Closed eejwa closed 1 year ago
It looks like we should be using pooch for this: https://pypi.org/project/pooch/ - it's what scipy uses so we should be okay adding the dependancy. I guess we'll need a thin wrapper to set things like the cache directory. It supports zenodo, so we should probably put files there (or in a dedicated separate github repository).
I have a basic implementation of this at #116 - it'll be quite easy to add new example datasets and we have a good way to cache them locally and flag updates (we 'just' need to bump the doi version number when that is needed). Does this look sufficiently simple? I cannot help but think that there would be a better way to create those functions to return the file names.

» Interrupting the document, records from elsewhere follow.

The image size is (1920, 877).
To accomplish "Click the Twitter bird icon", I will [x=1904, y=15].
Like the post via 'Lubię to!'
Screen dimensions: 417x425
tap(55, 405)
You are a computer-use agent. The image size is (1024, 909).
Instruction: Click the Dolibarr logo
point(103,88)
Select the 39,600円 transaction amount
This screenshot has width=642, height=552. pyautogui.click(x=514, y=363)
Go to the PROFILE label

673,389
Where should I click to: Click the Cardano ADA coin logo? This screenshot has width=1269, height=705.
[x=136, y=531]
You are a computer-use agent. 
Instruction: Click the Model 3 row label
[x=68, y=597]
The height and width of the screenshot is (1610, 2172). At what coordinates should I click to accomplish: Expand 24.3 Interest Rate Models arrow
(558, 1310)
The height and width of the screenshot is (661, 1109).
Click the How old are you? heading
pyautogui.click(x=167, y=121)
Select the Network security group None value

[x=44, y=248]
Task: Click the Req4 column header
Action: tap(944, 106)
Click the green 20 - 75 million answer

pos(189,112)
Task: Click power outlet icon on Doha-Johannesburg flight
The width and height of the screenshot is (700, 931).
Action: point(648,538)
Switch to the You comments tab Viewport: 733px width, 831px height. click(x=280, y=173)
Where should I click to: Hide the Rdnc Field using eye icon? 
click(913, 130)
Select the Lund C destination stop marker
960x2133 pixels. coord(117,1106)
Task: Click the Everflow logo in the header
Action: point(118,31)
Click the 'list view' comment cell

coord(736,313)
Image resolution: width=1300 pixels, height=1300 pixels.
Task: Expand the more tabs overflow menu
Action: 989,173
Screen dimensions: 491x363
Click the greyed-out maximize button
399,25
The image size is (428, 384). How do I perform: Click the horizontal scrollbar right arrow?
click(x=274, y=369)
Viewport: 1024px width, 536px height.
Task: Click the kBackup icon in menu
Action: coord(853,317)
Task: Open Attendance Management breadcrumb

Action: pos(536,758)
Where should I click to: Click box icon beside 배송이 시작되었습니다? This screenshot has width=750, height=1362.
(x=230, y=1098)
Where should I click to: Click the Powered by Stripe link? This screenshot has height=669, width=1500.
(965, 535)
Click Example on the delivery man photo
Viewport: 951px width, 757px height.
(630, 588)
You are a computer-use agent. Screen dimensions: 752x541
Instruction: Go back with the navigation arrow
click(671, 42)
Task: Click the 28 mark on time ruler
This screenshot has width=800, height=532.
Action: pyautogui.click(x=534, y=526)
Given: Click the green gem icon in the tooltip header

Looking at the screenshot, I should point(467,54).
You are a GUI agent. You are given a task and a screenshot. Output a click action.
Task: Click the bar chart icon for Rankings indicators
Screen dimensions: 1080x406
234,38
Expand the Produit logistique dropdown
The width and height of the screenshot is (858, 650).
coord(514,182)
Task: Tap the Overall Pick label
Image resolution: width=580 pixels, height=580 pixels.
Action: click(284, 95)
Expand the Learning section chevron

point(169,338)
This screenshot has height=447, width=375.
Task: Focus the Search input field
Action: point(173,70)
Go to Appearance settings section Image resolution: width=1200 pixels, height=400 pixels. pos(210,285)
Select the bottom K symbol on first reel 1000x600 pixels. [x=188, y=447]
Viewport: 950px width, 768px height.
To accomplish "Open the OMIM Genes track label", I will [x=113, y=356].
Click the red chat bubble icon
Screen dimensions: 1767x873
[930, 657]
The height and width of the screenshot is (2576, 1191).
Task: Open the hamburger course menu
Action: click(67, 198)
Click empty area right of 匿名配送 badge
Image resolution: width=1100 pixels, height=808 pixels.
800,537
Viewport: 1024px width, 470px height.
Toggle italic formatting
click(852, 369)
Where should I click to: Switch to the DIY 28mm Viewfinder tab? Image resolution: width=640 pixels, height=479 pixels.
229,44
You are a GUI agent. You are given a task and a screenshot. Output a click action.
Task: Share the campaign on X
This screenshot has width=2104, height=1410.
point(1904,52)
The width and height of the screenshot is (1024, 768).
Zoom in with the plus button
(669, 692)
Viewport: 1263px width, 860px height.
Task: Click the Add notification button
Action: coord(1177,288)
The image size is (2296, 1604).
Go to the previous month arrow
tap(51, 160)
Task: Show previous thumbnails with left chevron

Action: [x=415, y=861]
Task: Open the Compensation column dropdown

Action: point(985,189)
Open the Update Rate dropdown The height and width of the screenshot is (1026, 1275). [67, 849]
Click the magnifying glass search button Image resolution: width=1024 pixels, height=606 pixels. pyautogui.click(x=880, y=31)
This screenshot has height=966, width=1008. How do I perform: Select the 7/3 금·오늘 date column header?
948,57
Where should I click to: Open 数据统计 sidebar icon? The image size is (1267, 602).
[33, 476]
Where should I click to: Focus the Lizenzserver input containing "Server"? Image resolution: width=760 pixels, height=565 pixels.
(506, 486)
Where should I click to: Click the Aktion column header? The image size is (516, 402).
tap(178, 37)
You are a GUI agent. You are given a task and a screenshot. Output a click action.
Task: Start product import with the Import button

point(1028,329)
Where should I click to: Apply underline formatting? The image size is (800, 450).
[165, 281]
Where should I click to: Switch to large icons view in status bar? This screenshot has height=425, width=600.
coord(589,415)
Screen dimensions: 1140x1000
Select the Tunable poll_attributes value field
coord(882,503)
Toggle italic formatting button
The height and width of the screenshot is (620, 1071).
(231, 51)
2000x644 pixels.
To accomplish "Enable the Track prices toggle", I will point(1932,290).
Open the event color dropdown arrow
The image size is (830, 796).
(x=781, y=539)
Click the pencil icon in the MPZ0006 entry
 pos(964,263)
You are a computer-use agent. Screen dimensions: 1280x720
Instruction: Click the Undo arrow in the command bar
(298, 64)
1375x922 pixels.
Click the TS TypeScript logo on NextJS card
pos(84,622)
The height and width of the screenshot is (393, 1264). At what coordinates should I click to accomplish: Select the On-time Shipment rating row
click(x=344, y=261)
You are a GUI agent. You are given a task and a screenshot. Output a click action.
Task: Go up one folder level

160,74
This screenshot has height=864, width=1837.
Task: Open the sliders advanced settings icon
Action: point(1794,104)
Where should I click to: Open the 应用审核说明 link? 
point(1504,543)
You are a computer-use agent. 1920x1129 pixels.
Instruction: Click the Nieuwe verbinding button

Could you remind me if we decided that we would host a whole example model (eg one of the mt=128 resolution simulations?) If so should I send one over to you @andreww to be added to zenodo?
@jamespanton93 - I think we talked about a downsampled example but I can see the value of a single full resolution case. How big is it (in total and per file)? I'm currently serving these via figshare which has a 20 GB limit (and practically we need to upload via a web browser, which may struggle below that). Or you could upload (no reason why we cannot get data from multiple places). Maybe something to discuss on Wednesday.
The other thing we should think about is where we actually want the downloaded material being stored. It's currently in a directory in wherever the OS defaults to for it's cached data. We could cache it alongside the module install (I think) or we could choose somewhere else. It's really a question of what we think the user may want to do with the downloaded example files.
For the mt=128 simulations that I have been mostly running, each of the .comp files is ~2.9 MB making the total about 370 MB, and each of the .seis files is ~3.3 MB, making the total about 420 MB. We could also include an example for files which are just a single layer - these are only 41 KB each so the total for a set of these would be just over 5 MB.
This may be too large to run (even though it's not too large to store) @eejwa will create a downsampled model to use.
Closed by #116.
We have decided to upload a lower-resolution or downsampled model file to preserve people's and CI's bandwidth. @eejwa will do this.
We need an example TERRA model and some example thermodynamic lookup tables. It would be good to have a robust mechanism to cache these downloads too.